--- begin WORKING DATA ---
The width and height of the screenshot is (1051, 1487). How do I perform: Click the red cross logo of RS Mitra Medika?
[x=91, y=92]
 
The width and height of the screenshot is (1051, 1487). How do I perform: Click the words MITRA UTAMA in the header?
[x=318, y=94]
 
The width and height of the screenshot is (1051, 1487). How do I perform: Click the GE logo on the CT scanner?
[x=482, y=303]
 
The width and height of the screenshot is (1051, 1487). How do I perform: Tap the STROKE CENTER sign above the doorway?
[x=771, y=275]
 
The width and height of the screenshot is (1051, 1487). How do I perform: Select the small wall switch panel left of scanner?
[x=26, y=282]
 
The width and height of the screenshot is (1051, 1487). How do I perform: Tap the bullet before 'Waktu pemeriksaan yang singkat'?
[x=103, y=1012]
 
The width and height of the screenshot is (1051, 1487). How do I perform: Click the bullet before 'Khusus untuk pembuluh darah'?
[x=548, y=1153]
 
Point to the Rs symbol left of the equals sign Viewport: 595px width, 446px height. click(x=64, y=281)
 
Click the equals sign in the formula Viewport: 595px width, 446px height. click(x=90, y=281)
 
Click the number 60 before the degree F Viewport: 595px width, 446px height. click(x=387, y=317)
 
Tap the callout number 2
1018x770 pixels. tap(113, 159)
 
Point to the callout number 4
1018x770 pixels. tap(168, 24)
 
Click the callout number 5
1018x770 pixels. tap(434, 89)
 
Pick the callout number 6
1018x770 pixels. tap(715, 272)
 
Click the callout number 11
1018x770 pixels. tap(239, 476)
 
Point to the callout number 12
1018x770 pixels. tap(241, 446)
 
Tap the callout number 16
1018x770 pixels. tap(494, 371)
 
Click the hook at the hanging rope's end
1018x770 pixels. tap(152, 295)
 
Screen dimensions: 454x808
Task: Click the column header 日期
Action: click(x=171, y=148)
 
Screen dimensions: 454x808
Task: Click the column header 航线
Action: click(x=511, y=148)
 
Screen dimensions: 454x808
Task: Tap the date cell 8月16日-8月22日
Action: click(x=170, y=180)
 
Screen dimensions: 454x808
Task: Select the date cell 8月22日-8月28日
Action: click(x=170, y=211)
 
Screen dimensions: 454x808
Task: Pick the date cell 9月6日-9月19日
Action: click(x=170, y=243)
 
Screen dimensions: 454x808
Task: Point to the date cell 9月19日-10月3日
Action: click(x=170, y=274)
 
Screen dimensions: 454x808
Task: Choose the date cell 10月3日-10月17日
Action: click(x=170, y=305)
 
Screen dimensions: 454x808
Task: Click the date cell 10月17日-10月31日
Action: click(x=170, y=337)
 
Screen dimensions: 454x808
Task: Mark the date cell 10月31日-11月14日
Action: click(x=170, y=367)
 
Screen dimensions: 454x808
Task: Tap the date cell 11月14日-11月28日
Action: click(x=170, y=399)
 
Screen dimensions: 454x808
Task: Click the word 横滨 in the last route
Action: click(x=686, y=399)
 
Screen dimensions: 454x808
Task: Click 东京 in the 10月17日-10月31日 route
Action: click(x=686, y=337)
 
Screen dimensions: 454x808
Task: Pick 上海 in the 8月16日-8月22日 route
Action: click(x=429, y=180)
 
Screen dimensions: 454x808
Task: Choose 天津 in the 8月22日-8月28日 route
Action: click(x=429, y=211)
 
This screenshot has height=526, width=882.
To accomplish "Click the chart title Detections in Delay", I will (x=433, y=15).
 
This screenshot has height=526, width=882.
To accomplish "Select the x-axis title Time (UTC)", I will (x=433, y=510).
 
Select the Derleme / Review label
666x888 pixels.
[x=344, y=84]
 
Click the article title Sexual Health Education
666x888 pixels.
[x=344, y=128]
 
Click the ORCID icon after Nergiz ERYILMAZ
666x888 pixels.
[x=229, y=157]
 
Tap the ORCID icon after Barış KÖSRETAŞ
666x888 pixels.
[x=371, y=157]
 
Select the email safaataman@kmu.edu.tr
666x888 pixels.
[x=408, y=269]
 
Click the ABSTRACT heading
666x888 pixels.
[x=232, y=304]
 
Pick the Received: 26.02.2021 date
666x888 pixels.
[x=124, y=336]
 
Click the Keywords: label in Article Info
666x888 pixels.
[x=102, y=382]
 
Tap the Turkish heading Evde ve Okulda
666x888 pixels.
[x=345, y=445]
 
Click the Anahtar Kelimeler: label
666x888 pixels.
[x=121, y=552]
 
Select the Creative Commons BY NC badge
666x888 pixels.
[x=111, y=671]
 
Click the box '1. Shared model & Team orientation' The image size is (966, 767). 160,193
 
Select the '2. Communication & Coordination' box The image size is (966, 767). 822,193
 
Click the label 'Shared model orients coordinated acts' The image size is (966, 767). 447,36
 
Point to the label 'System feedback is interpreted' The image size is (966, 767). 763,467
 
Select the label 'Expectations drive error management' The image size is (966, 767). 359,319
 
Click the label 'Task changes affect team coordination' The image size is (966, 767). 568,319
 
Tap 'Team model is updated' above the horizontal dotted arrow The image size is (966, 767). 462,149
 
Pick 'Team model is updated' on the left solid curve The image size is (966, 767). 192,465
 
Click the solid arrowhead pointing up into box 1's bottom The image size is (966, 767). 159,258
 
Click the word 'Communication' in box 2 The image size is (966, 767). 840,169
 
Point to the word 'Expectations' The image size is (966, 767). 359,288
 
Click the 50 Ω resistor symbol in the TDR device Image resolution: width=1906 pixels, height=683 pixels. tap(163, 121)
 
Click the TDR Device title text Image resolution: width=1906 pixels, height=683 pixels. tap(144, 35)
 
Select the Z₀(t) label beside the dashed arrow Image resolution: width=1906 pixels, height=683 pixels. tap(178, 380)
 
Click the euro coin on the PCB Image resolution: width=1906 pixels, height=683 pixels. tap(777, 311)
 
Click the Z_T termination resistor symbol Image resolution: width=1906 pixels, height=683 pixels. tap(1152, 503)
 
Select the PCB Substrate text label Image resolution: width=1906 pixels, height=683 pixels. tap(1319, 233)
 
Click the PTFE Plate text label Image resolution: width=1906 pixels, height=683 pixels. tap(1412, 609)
--- end WORKING DATA ---
= TASK TO CARRY OUT =
Rewrite the entries from the line with "Point to the word" to the line with "Select the Z₀(t)", both included, shifting every coordinate in the answers by 69.

= SOLUTION TO THIS PROBLEM =
Point to the word 'Expectations' The image size is (966, 767). 428,357
 
Click the 50 Ω resistor symbol in the TDR device Image resolution: width=1906 pixels, height=683 pixels. tap(232, 190)
 
Click the TDR Device title text Image resolution: width=1906 pixels, height=683 pixels. tap(213, 104)
 
Select the Z₀(t) label beside the dashed arrow Image resolution: width=1906 pixels, height=683 pixels. tap(247, 449)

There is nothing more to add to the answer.